**CHALLENGES:**
A: Answer these questions using the analogy post.
(i) What degree does the writer say they hold?
(ii) According to the post, what percentage of rape victims are women?
(iii) What is the heading of the first numbered section?
B: Repeat the analogy post word for word, starting at "It's how trolls" and ending at "on the moon.".

**PAGE EXCERPT:**
+++

And, yes, I can do this. I have an English degree, and am authorized by the secret English Cabal to pull people over and ticket them for Analogy Abuse. Otherwise, we'd have chaos. So now let's go through why your analogy privileges have been revoked so that you can hopefully avoid being sent here in the future.

1. Analogies are not MadLibs.

Here is what I have seen all day and all week and all month and all year and all my entire fucking life:

Woman: As an X, I react with fear to Y, when Z. 
Man: Well, as a Y, I react with fear to Q, when Z. Bam!

And this? No. Just no. No no no.

Words are not interchangeable. Analogies are not about taking a complex sentence that spells out a complex social situation that has been informed by thousands of years of cultural attitudes, changing one or two words in that sentence, and then sitting back pleased at a job well done. That is not how analogies work. It's not how discussion works. It's not how interchange of ideas work.

It's how trolls shut down conversation because the Fail is so strong, you have to write several paragraphs worth just to clarify how much Fail is there. (Which is what I'm doing right now.)

When a woman says "as a woman, I react with fear to men, when I'm alone on the street walking home at night", the correct response to that sentiment is not to turn the whole thing into a MadLibs exercise ("as a NOUN, I react with fear to NOUN, when LOCATION") and then fill in the blanks with random nonsense that is not the same thing. A rebuttal of "oh, yeah, well some white men fear BLACK PEOPLE! Bam!" is as meaningful in this situation as saying that some cats fear elephants whilst on the moon.

Which is to say, it's not. Because:

2. Words are not interchangeable.

In the framing "as a woman, I fear men, when alone on the street at night", you cannot simply sub in new nouns as you please and expect the sentence to mean the same thing. If you take out "as a woman" and substitute in "as a man", you have changed the sentence completely. Because Woman and Man are not the same thing.

Women are not Men. Men are not subject to the same high incident of harassment and danger as Women. Women are less likely to be believed than Men when they report harassment and danger. Women are not possessed of the same social privilege as Men. Women comprise 90% of rape victims. At least one in six women are victims of rape or attempted rape. A disproportionate number of women face street harassment from strangers, often in ways that many men don't realize are endemic and wide-spread.

By treating the words Man and Woman as interchangeable in a statement that is about how women are demonstrably treated differently in society, you are not only attempting to impose false equivalence on the two nouns in question, you are also completely and utterly missing the fucking point. As a man, you do not understand what it's like to be Female In Public. Pretending that it must be a near-identical experience to being Male In Public inappropriately normalizes your privileged experiences as the set to which everything else presumably conforms. News flash: it doesn't.

3. Words are not interchangeable.

+++

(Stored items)
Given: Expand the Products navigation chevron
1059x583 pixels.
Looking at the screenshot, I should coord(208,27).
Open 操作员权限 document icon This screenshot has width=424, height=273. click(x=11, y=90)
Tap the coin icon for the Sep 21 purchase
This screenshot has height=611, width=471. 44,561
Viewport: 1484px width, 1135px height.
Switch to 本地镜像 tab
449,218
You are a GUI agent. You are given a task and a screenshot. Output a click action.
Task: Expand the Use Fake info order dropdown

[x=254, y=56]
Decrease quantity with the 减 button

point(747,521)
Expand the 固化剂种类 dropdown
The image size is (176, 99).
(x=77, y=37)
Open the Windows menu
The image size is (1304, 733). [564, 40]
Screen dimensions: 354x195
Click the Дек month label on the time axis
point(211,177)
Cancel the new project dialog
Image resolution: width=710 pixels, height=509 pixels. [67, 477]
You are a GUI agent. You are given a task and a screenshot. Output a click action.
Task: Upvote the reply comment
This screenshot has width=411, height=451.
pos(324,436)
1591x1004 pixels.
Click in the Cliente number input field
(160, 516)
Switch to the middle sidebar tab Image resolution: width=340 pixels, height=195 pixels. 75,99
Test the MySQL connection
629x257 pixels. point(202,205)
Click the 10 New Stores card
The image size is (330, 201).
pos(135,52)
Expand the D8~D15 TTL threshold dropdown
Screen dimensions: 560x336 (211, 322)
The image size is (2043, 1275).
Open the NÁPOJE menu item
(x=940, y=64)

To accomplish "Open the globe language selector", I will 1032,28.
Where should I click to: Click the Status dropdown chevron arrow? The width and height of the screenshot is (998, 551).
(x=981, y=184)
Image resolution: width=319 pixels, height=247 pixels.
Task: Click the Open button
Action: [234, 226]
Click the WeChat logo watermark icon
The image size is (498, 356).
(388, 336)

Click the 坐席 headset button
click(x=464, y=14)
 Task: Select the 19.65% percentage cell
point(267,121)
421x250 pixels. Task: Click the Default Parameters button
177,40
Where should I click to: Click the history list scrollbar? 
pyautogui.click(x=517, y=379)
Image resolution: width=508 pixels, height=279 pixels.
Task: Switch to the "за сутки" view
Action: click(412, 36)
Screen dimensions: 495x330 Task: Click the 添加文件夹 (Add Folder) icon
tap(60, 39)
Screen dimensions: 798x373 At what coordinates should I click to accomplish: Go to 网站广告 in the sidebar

+++

**EXERCISE RESULTS:**
A:
(i) An English degree.
(ii) 90%.
(iii) "Analogies are not MadLibs."

B:
It's how trolls shut down conversation because the Fail is so strong, you have to write several paragraphs worth just to clarify how much Fail is there. (Which is what I'm doing right now.)

When a woman says "as a woman, I react with fear to men, when I'm alone on the street walking home at night", the correct response to that sentiment is not to turn the whole thing into a MadLibs exercise ("as a NOUN, I react with fear to NOUN, when LOCATION") and then fill in the blanks with random nonsense that is not the same thing. A rebuttal of "oh, yeah, well some white men fear BLACK PEOPLE! Bam!" is as meaningful in this situation as saying that some cats fear elephants whilst on the moon.